A number of debilitating lower extremity injuries were addressed during this week’s readings. Plantar fasciitis is the most common cause of heel pain, so I wanted to supplement this week’s text with a review of the literature regarding the best practices in non-operative treatment, rehabilitative treatment for this condition.

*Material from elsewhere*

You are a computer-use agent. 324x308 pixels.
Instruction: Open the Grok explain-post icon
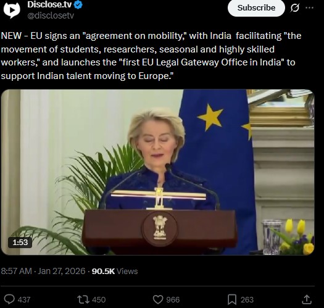click(x=294, y=8)
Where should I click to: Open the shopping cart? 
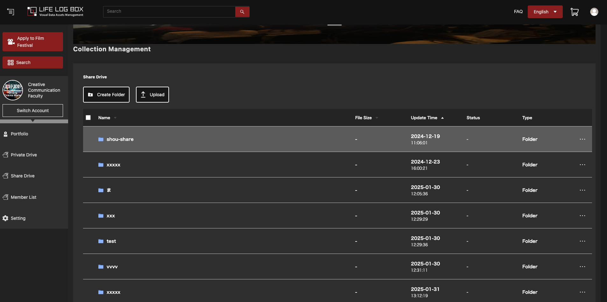tap(574, 12)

Anderson and Stanek (2013) recently published a review of four studies (only one of which was a randomly controlled trial) examining the effects of foot orthoses as treatment for plantar fasciitis. In each of the studies reviewed, the outcome of the treatment was measured by the patient’s subjective pain level as elicited through a questionnaire or use of a visual Likert scale. All four studies showed a significant reduction in pain when using orthotics. However, three of the four studies reviewed had a low number of enrolled subjects (10-15), and they failed to examine the differences in outcome between custom made and off-the-shelf orthotic use.

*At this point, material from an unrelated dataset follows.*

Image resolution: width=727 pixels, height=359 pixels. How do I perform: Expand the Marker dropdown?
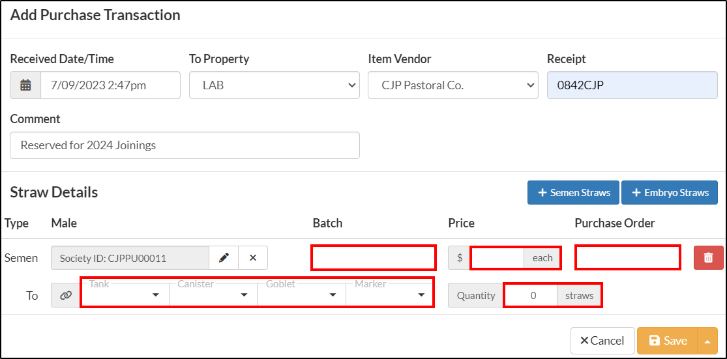click(x=389, y=295)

The most interesting of the three studies was a randomly controlled trial with a larger subject sample that actually compared the different orthoses. 236 patients from fifteen foot and ankle centers across the nation were randomly assigned to one of five groups for an 8 week treatment trial of Achilles tendon and plantar fascia stretching combined with one of four orthotic interventions: (1) the Tuli Heel Cup; (2) the Beuerfeind ViscoSpot; (3) custom polypropylene medial longitudinal arch support; (4) the Hapad Comforthotic; or (5) the control group performing stretching alone (Pfeffer et al., 2009).

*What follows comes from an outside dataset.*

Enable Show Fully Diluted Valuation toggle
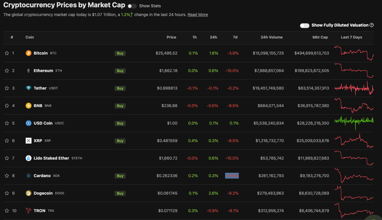Viewport: 382px width, 220px height. click(x=304, y=25)

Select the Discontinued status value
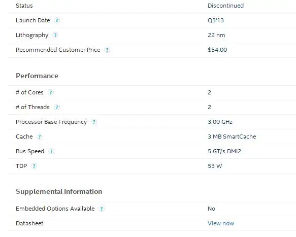click(x=225, y=6)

Ten minutes of stretching was performed twice daily by the subjects. Following the 8 week trial, it was determined that patients with a higher overall pain in the initial questionnaire experienced greater improvement, but those with more chronic pain improved the least. This makes the case for early intervention as a best practice in plantar fasciitis treatment. Additionally, the pre-fabricated orthotics produced significantly greater reductions in pain compared to the custom-made orthotics. Pfeffer et al. (1999) opines that this may be a result of the material itself as custom orthotics are typically hard (provide less cushioning and dissipation of impact forces) while commercial off-the-shelf orthotics are typically softer. Moreover, this study shows that the incorporation of an orthotic into a plantar fasciitis rehabilitation protocol may produce significantly greater improvement in the patient’s condition as opposed to stretching alone.
Anderson, J. & Stanek, J. (2013). Effect of foot orthoses as treatment for plantar fasciitis or heel pain. Journal of Sport Rehabilitation, 22, 130-136.
Pfeffer, G., Bacchetti, P., Deland, J., Lewis, A., Anderson, R., Davis, W., Alvarez, R., Brodsky, J., Cooper, P., Frey, C., Herrick, R., Myerson, M., Sammarco, J., Janecki, C., Ross, S., Bowman, M., & Smith, R. (1999). Comparison of custom and prefabricated orthoses in the initial treatment of proximal plantar fasciitis. Foot and Ankle International, 20(4), 214-221.